YOUR TASK: Where in the listing does the word "News" appear? Report each line that holds it.
"""
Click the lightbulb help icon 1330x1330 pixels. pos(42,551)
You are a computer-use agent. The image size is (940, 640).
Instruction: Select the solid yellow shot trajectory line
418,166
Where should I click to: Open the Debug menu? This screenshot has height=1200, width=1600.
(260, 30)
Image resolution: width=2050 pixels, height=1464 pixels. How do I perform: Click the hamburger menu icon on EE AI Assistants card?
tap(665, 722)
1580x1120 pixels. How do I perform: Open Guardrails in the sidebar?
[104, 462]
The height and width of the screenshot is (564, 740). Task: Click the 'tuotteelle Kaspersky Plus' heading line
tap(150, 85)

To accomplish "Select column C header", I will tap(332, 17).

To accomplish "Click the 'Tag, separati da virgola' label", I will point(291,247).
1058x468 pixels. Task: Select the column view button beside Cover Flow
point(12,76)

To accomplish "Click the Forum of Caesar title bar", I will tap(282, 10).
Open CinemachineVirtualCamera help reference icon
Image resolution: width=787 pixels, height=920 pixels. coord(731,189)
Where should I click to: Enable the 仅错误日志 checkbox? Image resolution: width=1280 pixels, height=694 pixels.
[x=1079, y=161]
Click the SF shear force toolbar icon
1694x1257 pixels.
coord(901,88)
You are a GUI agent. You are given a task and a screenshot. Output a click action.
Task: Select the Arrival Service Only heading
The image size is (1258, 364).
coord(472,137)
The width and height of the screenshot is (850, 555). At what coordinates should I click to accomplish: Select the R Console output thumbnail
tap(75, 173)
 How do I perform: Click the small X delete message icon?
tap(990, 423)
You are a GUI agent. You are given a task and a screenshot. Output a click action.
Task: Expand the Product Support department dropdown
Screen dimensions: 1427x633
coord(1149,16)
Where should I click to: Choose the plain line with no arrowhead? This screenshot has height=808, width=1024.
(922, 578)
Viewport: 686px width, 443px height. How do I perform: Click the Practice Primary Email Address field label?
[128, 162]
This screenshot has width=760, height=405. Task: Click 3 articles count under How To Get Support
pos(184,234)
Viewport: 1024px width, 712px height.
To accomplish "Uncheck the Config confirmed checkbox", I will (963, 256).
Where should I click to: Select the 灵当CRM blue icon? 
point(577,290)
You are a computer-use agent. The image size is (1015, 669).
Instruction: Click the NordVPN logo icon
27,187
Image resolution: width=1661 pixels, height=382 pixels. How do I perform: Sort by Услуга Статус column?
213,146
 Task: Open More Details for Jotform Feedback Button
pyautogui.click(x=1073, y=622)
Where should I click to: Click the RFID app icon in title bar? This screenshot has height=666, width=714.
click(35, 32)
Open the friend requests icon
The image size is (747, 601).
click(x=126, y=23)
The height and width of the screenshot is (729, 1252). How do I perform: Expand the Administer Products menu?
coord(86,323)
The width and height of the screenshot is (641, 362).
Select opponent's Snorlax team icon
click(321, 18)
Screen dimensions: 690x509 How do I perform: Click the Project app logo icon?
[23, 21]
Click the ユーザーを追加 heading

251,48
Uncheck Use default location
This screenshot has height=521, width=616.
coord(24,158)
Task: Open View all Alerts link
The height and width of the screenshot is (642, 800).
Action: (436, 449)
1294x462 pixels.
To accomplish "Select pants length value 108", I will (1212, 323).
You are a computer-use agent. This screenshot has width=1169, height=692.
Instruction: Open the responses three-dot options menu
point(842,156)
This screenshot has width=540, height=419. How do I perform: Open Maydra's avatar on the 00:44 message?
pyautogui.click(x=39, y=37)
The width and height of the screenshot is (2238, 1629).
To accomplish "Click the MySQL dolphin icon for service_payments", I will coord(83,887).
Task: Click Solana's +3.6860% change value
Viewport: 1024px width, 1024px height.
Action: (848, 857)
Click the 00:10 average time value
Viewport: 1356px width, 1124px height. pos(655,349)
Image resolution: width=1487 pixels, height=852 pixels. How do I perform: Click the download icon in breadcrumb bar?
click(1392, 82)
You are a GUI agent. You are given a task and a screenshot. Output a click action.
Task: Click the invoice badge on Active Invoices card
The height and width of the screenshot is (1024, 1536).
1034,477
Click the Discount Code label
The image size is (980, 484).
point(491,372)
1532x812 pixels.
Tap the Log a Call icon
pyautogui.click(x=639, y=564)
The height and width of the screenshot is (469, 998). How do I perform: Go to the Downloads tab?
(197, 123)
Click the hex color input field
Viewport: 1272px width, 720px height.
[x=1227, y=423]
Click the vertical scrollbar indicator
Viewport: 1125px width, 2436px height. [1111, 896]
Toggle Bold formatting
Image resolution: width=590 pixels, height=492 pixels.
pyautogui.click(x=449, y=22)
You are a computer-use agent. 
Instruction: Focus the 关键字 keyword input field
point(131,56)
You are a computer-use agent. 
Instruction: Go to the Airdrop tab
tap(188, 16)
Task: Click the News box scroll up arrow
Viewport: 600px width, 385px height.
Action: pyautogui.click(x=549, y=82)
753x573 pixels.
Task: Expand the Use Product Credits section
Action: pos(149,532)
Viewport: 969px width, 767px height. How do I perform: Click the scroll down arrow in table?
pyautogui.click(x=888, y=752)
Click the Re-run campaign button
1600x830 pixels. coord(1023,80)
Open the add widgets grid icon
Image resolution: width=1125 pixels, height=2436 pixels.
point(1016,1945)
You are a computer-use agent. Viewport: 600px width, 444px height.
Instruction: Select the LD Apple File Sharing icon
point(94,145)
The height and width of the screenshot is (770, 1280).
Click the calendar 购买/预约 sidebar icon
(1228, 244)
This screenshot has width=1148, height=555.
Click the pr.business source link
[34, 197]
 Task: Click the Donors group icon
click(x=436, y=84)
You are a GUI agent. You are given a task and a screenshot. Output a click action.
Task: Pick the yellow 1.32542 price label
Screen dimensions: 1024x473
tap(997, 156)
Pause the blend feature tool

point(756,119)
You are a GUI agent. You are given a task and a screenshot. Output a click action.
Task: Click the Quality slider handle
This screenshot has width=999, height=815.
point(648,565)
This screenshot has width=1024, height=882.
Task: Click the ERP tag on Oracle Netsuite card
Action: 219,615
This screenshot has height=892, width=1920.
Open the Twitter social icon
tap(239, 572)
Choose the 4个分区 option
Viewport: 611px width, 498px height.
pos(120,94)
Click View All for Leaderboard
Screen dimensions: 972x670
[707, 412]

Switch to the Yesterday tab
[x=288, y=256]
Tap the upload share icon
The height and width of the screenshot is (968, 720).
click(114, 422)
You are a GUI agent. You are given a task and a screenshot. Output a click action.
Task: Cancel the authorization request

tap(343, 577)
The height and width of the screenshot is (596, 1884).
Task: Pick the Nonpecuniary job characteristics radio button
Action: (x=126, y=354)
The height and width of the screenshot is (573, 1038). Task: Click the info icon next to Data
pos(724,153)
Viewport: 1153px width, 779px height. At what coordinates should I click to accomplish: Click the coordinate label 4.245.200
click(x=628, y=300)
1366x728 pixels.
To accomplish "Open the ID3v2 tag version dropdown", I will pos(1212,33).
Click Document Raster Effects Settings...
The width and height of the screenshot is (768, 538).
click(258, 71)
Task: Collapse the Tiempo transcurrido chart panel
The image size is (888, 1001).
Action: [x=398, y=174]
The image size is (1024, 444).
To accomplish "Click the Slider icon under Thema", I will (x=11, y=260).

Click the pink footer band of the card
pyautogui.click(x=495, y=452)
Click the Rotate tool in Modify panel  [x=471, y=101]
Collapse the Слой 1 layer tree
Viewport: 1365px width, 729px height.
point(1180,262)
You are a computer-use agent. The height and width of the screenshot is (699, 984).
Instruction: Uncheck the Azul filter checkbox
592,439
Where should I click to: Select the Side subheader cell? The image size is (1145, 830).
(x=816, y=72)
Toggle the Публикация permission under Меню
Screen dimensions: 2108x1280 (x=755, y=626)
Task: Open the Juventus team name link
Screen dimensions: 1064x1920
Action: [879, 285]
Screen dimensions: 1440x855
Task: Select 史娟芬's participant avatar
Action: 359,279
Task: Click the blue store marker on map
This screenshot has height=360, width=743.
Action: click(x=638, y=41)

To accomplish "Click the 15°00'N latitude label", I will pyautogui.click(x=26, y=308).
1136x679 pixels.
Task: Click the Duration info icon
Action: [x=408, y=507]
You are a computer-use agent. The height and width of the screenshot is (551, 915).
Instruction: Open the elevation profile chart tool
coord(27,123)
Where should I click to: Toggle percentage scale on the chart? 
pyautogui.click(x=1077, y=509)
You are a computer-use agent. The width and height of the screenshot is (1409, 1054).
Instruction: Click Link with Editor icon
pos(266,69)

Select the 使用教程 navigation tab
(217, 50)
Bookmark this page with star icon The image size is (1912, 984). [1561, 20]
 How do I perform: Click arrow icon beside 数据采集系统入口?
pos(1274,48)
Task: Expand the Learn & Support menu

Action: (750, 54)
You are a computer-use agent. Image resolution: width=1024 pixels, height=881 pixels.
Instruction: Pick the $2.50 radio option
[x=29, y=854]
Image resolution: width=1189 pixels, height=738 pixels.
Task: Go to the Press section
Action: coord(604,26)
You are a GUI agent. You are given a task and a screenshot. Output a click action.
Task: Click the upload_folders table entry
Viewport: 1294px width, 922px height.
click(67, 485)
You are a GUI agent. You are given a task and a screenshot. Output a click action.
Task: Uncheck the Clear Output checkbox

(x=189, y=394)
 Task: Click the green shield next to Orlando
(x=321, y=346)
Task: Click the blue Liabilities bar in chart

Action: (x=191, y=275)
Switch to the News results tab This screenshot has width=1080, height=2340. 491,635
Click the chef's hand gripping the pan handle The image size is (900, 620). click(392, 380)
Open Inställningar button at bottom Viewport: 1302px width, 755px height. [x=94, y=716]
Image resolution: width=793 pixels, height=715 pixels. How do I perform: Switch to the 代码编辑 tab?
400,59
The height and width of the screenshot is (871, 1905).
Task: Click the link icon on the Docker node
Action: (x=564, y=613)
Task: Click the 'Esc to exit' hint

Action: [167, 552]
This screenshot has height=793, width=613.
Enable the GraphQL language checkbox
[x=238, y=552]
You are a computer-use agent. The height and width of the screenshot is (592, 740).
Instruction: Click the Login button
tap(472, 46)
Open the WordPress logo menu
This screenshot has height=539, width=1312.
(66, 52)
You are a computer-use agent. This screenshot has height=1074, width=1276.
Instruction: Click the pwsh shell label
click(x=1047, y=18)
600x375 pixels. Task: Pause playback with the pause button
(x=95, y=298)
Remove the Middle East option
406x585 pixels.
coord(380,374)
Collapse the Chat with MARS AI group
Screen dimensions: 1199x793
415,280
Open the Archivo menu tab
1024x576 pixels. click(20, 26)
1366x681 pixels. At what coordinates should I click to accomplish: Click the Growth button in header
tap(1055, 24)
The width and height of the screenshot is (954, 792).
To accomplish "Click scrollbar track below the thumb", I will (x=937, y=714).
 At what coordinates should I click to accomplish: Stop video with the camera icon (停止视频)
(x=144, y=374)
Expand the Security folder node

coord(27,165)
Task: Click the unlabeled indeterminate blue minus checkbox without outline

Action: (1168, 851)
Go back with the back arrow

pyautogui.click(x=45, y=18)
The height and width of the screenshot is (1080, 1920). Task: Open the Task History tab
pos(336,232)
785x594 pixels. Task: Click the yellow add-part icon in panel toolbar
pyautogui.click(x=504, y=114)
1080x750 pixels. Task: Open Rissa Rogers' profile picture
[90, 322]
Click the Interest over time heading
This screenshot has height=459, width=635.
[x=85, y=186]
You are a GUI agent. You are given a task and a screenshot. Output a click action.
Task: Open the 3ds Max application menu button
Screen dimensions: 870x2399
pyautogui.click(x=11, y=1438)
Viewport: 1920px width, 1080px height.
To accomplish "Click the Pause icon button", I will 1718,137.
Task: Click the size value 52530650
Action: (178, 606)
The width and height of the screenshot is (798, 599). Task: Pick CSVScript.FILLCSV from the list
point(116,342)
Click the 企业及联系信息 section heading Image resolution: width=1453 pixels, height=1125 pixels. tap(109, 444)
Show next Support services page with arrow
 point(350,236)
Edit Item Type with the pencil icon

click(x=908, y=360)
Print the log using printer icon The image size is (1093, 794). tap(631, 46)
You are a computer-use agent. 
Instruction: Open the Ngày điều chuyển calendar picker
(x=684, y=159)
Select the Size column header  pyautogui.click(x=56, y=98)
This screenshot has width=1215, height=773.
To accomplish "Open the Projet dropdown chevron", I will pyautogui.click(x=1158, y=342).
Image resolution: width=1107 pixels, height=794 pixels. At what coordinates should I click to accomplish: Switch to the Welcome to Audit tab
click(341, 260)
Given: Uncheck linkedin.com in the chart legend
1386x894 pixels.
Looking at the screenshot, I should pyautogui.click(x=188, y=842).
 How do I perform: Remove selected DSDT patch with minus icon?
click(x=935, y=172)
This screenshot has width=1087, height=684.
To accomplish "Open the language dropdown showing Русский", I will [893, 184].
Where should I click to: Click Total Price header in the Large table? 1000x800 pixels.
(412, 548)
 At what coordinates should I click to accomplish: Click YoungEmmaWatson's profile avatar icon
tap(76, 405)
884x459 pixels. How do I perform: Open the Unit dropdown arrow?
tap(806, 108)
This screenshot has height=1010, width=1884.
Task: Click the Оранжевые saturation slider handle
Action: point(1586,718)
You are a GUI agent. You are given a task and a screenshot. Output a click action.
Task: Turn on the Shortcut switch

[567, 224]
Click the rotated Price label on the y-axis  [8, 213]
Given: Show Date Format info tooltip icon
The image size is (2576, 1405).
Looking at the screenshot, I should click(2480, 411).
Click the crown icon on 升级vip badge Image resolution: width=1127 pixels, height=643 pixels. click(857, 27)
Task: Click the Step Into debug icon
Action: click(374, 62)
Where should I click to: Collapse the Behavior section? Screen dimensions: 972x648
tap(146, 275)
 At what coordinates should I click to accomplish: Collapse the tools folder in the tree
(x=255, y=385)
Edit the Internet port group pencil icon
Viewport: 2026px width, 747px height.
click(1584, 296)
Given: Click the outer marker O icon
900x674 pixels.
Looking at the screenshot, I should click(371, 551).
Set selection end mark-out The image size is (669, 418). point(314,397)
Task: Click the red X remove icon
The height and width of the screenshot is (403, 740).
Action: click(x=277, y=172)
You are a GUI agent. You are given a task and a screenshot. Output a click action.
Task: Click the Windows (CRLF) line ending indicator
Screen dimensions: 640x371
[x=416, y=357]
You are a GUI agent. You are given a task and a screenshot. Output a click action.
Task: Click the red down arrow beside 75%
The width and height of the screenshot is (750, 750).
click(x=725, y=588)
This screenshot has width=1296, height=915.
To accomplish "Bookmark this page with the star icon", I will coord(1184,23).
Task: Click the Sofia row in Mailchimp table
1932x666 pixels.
"""
REPLY TO THE TASK:
Task: Click the News box scroll up arrow
Switch to the News results tab This screenshot has width=1080, height=2340. 491,635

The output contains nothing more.